摂食障害:早期発見のために

もっとアンテナを、危機感を、スピードを!

以下 10年以上前の原稿ですが、昨今の小中高校生の劇的な増加にあたって、あらためてここに再掲します。また、「子どももダイエットする」ことに大人が慣れてしまっていて、児童・思春期の子どもの「痩せ」への感度も低下しているようにも思います。

大半の病気と同様に、早期発見と介入は重症化を防ぎます。逆に言えば、かなりの体重減少が放置された場合は治療は身体的にも心理的にも難渋しますし、それだけ現実的な生活に犠牲を伴います。

摂食障害は命にかかわる、そして難しい疾患です。学校や家族が説得したり、「様子見」をしていてよいものではありません。また食事量を単に増やそうとしても危険が伴うことも覚えておいてください。

養護教諭、スクールカウンセラーにすぐに相談してください。
医療に詳しくないスクールカウンセラーは早急に身近な心理職へ助言を受けて行動してください

摂食障害を理解する 

摂食障害は中学高校生での発症が多く、近年患者数の増加と低年齢化が報告されています。庄内でも例外ではなく、かつてはほとんどが高校生であったものが、現在は中学1~2年生での発症が目立っており、患者数も増加しています。

5~12%という摂食障害の高い死亡率は、その治療の難しさを物語っています。死亡をまぬかれたとしても、数年で5割、10年で1割の人に症状の持続や再発が認められると言われます。また、いったん発症すると思春期青年期の大切な数年と言う時期を食べ物へのとらわれで費やしてしまうことになります。

摂食障害を発症する人たちは、単に「ダイエットをしたい人」ではありません。

(抜粋データ):
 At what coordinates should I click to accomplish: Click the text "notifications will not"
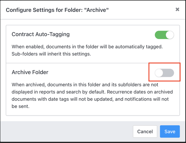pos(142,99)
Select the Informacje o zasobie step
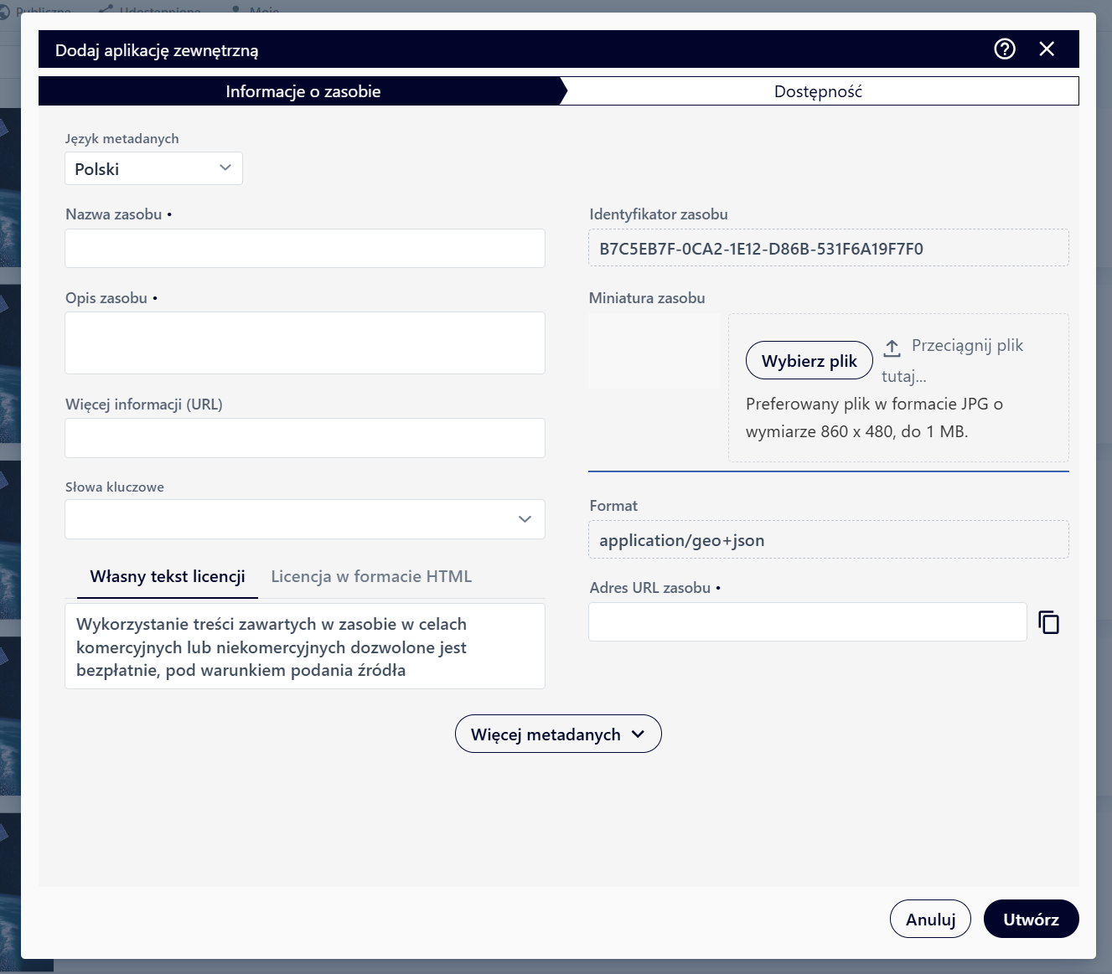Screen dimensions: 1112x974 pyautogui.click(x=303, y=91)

...

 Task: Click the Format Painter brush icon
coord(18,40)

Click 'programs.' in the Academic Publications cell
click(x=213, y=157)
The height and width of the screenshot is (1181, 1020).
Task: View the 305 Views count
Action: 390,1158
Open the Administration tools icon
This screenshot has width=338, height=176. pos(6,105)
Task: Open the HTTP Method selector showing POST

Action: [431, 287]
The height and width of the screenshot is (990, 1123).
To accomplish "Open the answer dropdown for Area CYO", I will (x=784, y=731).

(取り組む問題):
1. 摂食障害についての本文から、「摂食障害:早期発見のために」から「下しているようにも思います。」までを、両端の語句も含めてそのまま書き写してください。
2. 摂食障害についての本文では、摂食障害の死亡率は何%とされていますか。
項目はこの作業には関係ありません。

(解答):
1.
摂食障害:早期発見のために

もっとアンテナを、危機感を、スピードを!

以下 10年以上前の原稿ですが、昨今の小中高校生の劇的な増加にあたって、あらためてここに再掲します。また、「子どももダイエットする」ことに大人が慣れてしまっていて、児童・思春期の子どもの「痩せ」への感度も低下しているようにも思います。

2. 5~12%